== Task brief ==
Here are the records. Write out exactly the lines between the one holding "Delete the Серверная recording" and the one holding "You are a computer-use agent. 1078x431", inclusive.

== Data supplied ==
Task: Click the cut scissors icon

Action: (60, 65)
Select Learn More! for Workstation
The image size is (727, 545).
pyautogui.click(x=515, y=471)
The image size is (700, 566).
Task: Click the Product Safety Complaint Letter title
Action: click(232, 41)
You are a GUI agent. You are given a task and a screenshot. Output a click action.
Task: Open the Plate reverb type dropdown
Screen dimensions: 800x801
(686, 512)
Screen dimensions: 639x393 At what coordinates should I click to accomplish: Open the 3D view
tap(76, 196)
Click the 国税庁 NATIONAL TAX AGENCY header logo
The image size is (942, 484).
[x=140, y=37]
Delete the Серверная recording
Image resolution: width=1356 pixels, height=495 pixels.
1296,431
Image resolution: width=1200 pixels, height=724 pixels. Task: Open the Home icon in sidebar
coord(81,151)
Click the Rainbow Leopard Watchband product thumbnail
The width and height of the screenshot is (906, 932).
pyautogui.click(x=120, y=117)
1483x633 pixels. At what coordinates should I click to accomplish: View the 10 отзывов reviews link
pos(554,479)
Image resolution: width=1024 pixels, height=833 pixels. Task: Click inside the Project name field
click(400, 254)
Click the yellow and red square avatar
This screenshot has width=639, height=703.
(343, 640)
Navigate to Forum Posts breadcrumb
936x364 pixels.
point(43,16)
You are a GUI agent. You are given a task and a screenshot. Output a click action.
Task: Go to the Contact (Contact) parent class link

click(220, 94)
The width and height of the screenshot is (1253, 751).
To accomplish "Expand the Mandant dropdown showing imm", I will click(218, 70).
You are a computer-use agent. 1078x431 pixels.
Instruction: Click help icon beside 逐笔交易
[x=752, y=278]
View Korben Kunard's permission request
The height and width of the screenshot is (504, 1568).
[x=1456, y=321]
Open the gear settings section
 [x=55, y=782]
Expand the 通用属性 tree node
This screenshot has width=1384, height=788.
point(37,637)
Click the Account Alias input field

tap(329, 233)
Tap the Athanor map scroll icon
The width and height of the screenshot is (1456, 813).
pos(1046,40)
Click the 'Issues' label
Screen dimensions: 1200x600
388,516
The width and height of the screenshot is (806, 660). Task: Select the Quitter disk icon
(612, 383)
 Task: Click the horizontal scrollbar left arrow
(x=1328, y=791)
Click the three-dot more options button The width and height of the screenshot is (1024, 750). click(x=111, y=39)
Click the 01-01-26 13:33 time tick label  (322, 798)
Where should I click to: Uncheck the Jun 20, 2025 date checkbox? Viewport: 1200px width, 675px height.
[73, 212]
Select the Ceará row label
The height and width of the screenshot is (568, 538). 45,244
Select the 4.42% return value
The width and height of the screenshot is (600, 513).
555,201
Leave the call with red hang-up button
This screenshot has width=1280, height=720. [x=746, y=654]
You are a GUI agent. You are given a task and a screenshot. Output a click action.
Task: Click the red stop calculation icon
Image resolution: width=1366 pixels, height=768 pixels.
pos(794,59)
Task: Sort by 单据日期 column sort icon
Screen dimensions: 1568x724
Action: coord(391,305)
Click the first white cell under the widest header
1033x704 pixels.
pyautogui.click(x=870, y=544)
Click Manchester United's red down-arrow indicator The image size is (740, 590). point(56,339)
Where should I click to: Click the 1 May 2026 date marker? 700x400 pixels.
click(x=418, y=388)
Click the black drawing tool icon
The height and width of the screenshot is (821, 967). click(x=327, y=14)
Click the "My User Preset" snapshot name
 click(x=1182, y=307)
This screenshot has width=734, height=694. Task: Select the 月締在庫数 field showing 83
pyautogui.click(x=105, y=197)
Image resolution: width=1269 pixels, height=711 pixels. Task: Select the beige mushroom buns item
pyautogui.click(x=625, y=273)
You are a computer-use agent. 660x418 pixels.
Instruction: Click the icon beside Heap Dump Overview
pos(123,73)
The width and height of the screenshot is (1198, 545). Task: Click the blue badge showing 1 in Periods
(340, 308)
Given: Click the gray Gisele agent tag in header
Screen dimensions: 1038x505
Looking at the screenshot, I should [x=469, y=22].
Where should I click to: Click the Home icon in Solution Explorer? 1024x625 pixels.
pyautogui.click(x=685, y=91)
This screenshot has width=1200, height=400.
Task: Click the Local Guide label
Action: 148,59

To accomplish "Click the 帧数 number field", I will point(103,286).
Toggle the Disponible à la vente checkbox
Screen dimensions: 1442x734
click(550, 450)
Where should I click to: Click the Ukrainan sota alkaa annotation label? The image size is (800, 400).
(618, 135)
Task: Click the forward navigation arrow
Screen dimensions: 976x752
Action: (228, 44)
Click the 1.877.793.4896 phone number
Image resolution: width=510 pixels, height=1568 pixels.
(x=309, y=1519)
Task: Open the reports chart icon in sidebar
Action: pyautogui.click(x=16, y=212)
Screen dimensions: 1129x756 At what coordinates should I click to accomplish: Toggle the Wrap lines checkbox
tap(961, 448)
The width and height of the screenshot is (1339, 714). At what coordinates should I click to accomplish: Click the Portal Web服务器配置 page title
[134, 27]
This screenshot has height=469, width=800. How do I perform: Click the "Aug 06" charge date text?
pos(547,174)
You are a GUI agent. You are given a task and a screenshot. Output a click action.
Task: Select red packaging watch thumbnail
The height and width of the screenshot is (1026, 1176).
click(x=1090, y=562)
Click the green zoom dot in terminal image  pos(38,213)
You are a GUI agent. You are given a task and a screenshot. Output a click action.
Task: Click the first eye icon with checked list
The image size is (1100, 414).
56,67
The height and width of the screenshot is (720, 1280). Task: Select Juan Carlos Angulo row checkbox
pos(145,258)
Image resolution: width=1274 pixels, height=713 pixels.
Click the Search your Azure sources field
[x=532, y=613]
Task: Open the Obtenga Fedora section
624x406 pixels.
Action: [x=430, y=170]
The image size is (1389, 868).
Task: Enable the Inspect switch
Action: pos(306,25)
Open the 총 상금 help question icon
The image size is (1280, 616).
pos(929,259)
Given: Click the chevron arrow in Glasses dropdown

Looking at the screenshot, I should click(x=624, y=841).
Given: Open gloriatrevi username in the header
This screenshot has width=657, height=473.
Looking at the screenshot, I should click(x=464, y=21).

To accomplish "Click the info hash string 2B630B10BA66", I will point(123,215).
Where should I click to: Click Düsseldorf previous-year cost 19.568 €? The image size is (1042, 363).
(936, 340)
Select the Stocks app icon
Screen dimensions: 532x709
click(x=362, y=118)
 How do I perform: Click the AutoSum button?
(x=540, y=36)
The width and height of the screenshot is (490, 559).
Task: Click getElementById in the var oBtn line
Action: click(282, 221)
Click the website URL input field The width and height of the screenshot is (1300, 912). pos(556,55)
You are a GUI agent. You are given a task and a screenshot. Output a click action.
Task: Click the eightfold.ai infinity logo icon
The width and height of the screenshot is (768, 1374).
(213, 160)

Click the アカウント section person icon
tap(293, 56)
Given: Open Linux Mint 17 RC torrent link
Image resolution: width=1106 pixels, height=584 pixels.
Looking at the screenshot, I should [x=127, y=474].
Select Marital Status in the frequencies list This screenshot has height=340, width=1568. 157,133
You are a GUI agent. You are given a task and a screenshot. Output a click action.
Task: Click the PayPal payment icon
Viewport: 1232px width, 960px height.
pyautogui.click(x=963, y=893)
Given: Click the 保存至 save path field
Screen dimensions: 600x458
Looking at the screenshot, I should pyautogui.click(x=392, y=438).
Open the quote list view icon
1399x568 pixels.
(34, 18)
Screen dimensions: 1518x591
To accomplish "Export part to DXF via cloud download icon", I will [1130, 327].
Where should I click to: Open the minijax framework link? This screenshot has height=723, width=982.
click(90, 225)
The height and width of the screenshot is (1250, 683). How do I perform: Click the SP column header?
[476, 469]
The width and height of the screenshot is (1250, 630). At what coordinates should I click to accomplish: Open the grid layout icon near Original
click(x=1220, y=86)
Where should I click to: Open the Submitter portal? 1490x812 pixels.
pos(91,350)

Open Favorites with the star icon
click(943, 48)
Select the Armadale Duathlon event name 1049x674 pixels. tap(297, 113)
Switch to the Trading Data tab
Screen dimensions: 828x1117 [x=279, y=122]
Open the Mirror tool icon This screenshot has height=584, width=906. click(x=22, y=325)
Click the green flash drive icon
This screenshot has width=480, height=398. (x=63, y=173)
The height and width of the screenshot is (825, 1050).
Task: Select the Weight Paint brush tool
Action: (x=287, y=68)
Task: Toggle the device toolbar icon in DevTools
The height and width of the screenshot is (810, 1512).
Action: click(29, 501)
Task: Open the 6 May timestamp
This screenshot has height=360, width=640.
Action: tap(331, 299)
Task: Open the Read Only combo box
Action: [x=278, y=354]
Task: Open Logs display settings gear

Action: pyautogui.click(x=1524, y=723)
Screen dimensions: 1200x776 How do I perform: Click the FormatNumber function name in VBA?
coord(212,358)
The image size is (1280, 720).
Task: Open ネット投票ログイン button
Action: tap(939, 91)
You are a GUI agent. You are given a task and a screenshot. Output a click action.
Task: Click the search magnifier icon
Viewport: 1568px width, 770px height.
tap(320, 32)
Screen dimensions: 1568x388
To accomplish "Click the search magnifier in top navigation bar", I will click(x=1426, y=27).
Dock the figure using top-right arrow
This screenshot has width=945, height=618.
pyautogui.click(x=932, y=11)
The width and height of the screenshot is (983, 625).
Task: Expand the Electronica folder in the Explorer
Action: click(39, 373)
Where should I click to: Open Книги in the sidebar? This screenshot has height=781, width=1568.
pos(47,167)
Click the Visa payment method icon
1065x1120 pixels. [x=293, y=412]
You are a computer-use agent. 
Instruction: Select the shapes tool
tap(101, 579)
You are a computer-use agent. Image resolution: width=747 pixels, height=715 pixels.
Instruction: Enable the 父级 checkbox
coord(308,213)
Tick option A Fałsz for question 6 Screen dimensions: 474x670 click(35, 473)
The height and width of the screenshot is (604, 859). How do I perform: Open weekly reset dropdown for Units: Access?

== Result of the exercise ==
Delete the Серверная recording
Image resolution: width=1356 pixels, height=495 pixels.
1296,431
Image resolution: width=1200 pixels, height=724 pixels. Task: Open the Home icon in sidebar
coord(81,151)
Click the Rainbow Leopard Watchband product thumbnail
The width and height of the screenshot is (906, 932).
pyautogui.click(x=120, y=117)
1483x633 pixels. At what coordinates should I click to accomplish: View the 10 отзывов reviews link
pos(554,479)
Image resolution: width=1024 pixels, height=833 pixels. Task: Click inside the Project name field
click(400, 254)
Click the yellow and red square avatar
This screenshot has width=639, height=703.
(343, 640)
Navigate to Forum Posts breadcrumb
936x364 pixels.
point(43,16)
You are a GUI agent. You are given a task and a screenshot. Output a click action.
Task: Go to the Contact (Contact) parent class link

click(220, 94)
The width and height of the screenshot is (1253, 751).
To accomplish "Expand the Mandant dropdown showing imm", I will click(218, 70).
You are a computer-use agent. 1078x431 pixels.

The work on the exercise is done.